Il problema dell’aderenza alla terapia diventa dunque centrale. “La vita di un diabetico è una continua ricerca di equilibrio tra autogestione terapeutica e prevenzione di comportamenti a rischio: il più delle volte questo obiettivo viene raggiunto, soprattutto a fronte di un adeguato trattamento. Tuttavia è anche una lotta proprio per evitare le complicanze e quella dell’insufficienza renale è, forse, la più temuta”, ha detto Scalpone, Presidente AID. “I pazienti diabetici sono molto indisciplinati per quanto riguarda l’aderenza alle terapie e questo per due fattori: innanzitutto, essendo il diabete una malattia silenziosa, a volte, si pensa di poter fare a meno delle terapie o di poter ‘sgarrare’ le regole di vita perché non si avvertono nell’immediatezza le conseguenze. E poi perché si tratta di una malattia cronica e l’appuntamento con la terapia ricorda quel ‘per sempre’ che fa paura. Ecco perché è molto importante che una terapia sia efficace e dia proprio un tangibile segno della sua efficacia, in primis il controllo ipoglicemico e del peso. E’ più facile fare un ‘patto’ con quel ‘per sempre’ se vedo che mi dà dei risultati. In passato con altre terapie ipoglicemizzanti gli effetti collaterali non erano certo di aiuto”.
Ma non c’è solo il problema della compliance a preoccupare gli esperti. “Ad oggi non possiamo evitare che un paziente sviluppi una complicanza come quella dell’insufficienza renale”, ha aggiunto Pontremoli, dell’Università di Genova. “Non abbiamo in mano armi terapeutiche per prevenire questo problema. Ma possiamo fare molto per rallentare l’insorgenza della complicanza e anche il decorso. In Italia tra i pazienti in dialisi per insufficienza renale terminale il diabete è al secondo posto tra le cause, dopo l’ipertensione. D’altra parte, spesso, i pazienti con diabete sono ipertesi (60%) e l’ipertensione è un fattore di rischio per il diabete. Un circolo vizioso difficile da spezzare”.
Più piccoli sono invece i numeri dei pazienti diabetici con insufficienza renale severa, ma non è un dato di cui gioire: il motivo di questa percentuale bassa dipende dal fatto che meno del 10 per cento dei diabetici con danno renale arrivano alle fasi terminali, perché la patologia diventa fatale ancora prima. “In molti casi la colpa del decesso è attribuibile a complicanze cardiovascolari”, ha spiegato il docente. “Ma è un quadro complesso, un equilibrio molto instabile. Un nefropatico è più probabile che muoia per complicanze cardiovascolari che viva così tanti anni per ricevere una diagnosi di malattia renale allo stadio terminale (ESRD). E poi ci sono tanti pazienti che hanno un danno renale asintomatico, che non sanno neppure di averlo. Ormai è certo che prima un paziente viene curato, in modo efficace, e più a lungo sopravvivrà, ma non solo. Potrebbe vedersi allontanare l’insorgenza dell’insufficienza renale e in ogni caso vederne rallentata l’evoluzione.

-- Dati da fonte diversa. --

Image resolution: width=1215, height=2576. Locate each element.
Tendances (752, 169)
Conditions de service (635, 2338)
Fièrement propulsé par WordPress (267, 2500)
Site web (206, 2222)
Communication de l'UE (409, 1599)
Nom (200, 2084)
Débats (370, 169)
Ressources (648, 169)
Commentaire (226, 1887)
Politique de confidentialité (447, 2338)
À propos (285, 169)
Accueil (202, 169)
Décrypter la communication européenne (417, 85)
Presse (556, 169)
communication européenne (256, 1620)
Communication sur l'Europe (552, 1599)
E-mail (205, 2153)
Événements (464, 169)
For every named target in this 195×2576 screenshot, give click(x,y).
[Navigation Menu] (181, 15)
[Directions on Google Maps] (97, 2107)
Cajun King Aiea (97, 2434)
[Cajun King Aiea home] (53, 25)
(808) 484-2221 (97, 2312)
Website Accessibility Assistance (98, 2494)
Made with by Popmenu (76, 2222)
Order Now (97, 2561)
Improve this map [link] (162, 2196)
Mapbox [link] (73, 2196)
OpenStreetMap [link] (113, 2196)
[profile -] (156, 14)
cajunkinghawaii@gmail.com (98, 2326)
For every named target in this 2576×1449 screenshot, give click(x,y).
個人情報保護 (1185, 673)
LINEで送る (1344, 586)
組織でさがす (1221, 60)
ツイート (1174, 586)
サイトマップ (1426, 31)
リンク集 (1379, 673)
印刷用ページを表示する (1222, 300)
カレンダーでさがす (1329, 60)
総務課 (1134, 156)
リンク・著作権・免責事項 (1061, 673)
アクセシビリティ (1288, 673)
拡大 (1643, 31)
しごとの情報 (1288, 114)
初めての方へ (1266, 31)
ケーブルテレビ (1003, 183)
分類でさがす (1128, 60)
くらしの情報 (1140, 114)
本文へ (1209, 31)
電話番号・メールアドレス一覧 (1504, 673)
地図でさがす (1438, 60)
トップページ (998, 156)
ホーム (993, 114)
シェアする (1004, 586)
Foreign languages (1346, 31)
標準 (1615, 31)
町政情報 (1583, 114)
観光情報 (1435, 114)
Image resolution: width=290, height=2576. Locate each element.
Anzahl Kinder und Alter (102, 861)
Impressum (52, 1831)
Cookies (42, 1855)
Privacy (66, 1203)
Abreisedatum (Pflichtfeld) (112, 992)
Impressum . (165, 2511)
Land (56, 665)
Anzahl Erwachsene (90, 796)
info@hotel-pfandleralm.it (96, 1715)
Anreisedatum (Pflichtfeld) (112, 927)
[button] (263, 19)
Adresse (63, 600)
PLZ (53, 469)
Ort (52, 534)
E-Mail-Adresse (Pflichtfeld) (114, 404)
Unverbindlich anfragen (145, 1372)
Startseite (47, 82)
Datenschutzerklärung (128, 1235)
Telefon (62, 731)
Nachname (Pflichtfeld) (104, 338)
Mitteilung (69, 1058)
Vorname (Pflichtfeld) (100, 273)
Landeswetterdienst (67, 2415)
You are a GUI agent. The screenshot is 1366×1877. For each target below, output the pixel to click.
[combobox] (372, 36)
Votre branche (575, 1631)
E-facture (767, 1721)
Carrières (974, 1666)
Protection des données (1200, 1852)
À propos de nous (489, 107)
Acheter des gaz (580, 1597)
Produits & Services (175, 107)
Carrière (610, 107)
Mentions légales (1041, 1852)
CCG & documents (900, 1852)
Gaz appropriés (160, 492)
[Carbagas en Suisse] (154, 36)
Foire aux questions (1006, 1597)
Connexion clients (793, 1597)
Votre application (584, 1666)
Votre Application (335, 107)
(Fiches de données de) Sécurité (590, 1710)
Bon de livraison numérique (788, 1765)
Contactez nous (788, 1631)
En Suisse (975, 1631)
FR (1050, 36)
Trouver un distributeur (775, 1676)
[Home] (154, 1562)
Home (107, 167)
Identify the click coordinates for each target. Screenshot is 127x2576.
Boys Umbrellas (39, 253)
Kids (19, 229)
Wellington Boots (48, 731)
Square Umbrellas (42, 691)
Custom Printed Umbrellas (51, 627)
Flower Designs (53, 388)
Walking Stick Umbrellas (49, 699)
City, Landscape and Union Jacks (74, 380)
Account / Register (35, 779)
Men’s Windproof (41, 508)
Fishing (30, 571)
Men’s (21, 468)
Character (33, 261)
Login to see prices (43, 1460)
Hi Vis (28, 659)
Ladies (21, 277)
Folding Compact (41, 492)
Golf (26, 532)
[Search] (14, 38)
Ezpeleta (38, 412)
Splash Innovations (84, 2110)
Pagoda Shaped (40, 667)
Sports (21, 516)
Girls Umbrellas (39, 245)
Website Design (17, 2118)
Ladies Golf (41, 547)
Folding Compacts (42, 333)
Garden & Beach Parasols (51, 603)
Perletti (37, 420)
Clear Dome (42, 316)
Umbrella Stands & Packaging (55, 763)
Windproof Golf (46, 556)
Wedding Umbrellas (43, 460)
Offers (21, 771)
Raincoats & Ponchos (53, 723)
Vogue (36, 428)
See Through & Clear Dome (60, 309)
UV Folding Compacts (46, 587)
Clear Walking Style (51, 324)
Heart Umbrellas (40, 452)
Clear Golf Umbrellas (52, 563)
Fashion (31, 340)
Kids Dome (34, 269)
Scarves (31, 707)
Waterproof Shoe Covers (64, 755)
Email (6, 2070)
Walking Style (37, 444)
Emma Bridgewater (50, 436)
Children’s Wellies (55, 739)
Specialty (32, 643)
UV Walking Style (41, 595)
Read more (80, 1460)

Insomma, forse modificare una terapia spesso non può cambiare il destino dei pazienti, ma è certo che un trattamento efficace può proteggerli sia da eventi cardiovascolari che dalla progressione del danno renale. “La terapia si basa sul miglioramento dei fattori di rischio, soprattutto ipertensione, dislipidemia e controllo glicemico. Ed è questo il primo strumento per contrastare il danno renale”, ha spiegato ancora Pontremoli. “Avere una molecola che agisce sull’asse delle incretine che può essere utilizzata sia come terapia aggiuntiva all’insulina o in monoterapia quando la metformina non è appropriata o non è tollerata è più che utile, è indispensabile, anche perché il paziente nefropatico è estremamente difficile da controllare e l’armamentario terapeutico a disposizione si riduce diventando, in alcuni casi, solo un mucchio di armi spuntate”.